[DATA SHOWN]
§
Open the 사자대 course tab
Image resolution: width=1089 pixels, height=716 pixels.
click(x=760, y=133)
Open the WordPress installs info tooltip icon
§
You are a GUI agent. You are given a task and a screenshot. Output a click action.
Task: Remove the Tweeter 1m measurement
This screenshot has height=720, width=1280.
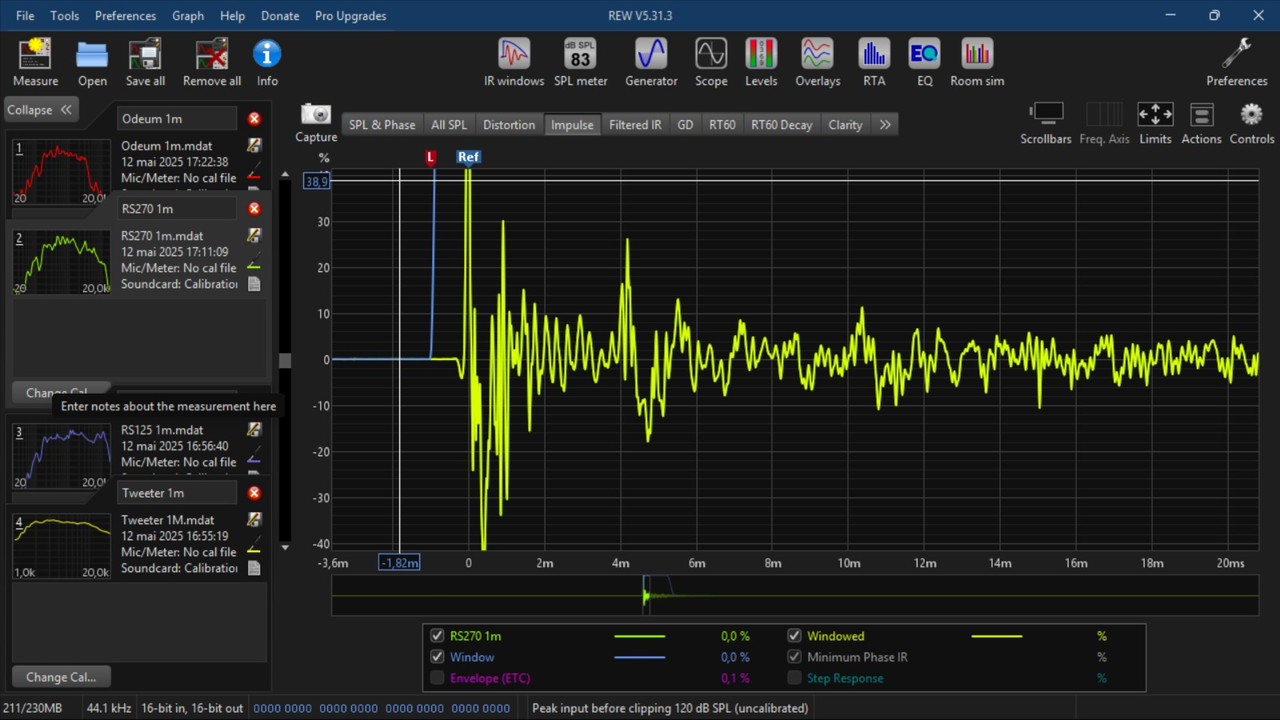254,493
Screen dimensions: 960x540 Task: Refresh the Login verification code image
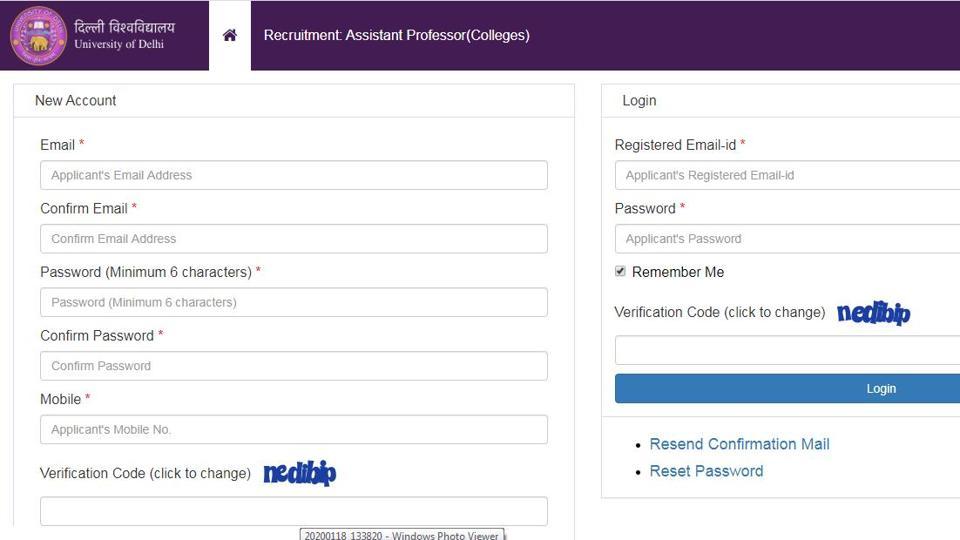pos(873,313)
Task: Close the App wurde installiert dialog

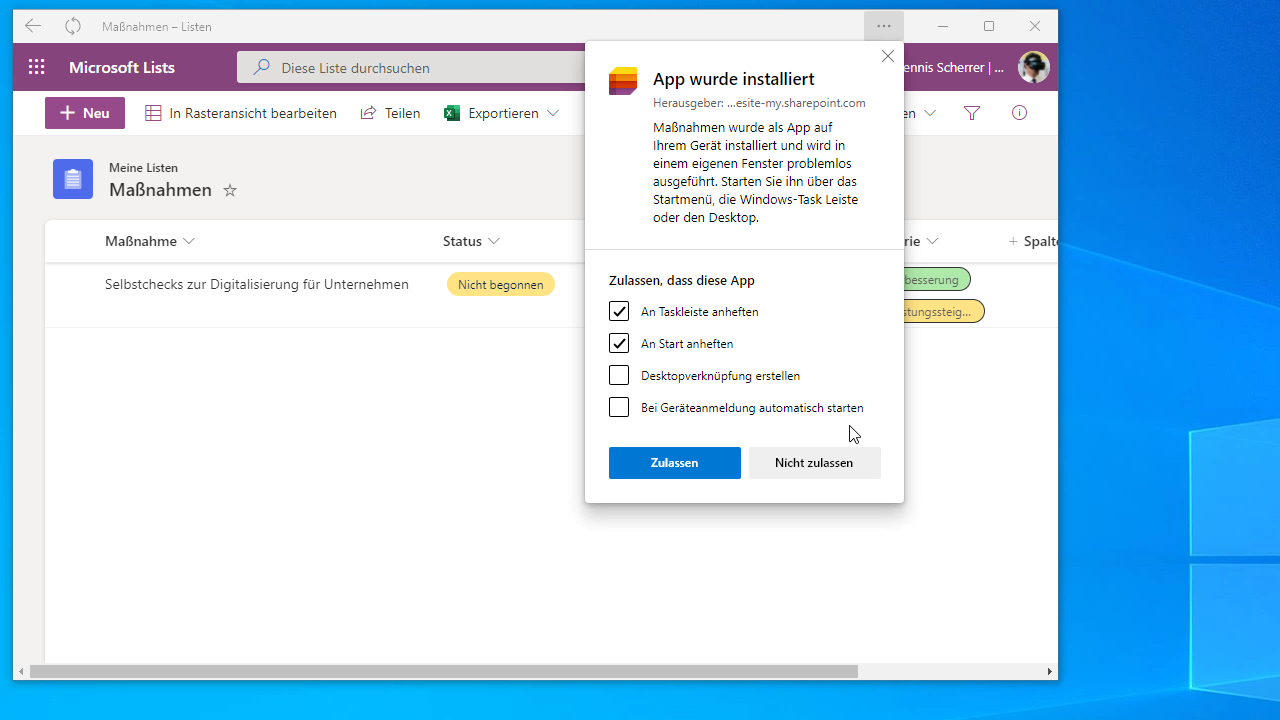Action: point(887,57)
§
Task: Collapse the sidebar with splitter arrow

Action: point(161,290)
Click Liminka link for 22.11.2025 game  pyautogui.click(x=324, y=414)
§
[EXERCISE GOAL] In the entries above, find the line with "Task: Collapse the" and the line with "Click Liminka link", then restate word for word both of them and every line between, with nothing more.

[EXERCISE SOLUTION]
Task: Collapse the sidebar with splitter arrow

Action: point(161,290)
Click Liminka link for 22.11.2025 game  pyautogui.click(x=324, y=414)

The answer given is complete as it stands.